The lines to return are those below that contain the word "dropdown".

= = = = = = =

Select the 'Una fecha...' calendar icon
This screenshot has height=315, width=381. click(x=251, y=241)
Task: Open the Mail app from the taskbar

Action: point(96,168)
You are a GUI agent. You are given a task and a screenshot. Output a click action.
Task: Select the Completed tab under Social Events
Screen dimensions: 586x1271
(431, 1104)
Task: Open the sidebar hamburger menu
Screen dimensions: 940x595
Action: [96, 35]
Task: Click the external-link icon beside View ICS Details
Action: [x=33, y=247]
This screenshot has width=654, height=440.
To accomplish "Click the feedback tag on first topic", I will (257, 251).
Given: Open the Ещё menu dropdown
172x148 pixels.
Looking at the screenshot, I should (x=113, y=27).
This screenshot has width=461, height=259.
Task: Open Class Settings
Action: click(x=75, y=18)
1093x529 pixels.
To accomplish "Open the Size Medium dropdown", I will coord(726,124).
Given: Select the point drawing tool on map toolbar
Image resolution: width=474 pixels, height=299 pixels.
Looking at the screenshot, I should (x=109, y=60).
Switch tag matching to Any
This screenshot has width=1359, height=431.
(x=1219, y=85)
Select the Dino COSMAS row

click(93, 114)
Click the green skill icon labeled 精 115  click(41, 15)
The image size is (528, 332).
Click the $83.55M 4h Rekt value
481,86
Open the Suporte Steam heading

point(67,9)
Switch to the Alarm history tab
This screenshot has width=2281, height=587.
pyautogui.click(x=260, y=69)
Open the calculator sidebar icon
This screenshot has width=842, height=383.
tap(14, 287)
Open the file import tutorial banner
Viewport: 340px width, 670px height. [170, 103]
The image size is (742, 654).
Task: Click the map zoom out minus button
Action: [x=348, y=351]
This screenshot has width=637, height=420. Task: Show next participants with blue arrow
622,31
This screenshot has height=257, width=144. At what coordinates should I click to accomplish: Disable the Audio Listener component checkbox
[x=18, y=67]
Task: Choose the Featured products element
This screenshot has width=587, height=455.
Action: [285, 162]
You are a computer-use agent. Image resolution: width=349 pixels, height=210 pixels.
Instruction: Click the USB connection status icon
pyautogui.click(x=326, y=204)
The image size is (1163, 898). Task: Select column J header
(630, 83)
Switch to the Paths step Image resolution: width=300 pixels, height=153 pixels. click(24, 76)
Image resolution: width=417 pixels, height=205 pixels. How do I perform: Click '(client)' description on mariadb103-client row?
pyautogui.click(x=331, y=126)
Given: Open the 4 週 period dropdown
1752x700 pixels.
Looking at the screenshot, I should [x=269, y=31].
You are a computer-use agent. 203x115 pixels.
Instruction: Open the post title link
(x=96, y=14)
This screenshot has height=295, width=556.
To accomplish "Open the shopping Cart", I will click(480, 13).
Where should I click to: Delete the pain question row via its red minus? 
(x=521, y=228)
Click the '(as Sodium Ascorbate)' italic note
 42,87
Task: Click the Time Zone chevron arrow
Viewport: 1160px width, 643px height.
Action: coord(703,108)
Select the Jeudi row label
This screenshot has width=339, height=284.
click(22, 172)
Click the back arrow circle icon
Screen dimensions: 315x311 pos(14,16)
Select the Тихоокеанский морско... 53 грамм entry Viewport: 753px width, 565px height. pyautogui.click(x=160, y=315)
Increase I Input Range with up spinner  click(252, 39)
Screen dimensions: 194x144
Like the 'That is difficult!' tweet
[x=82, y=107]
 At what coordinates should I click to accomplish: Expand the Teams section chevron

= = = = = = =

## SOLUTION FOR THIS TASK
Given: Open the Ещё menu dropdown
To accomplish "Open the Size Medium dropdown", I will coord(726,124).
Given: Open the 4 週 period dropdown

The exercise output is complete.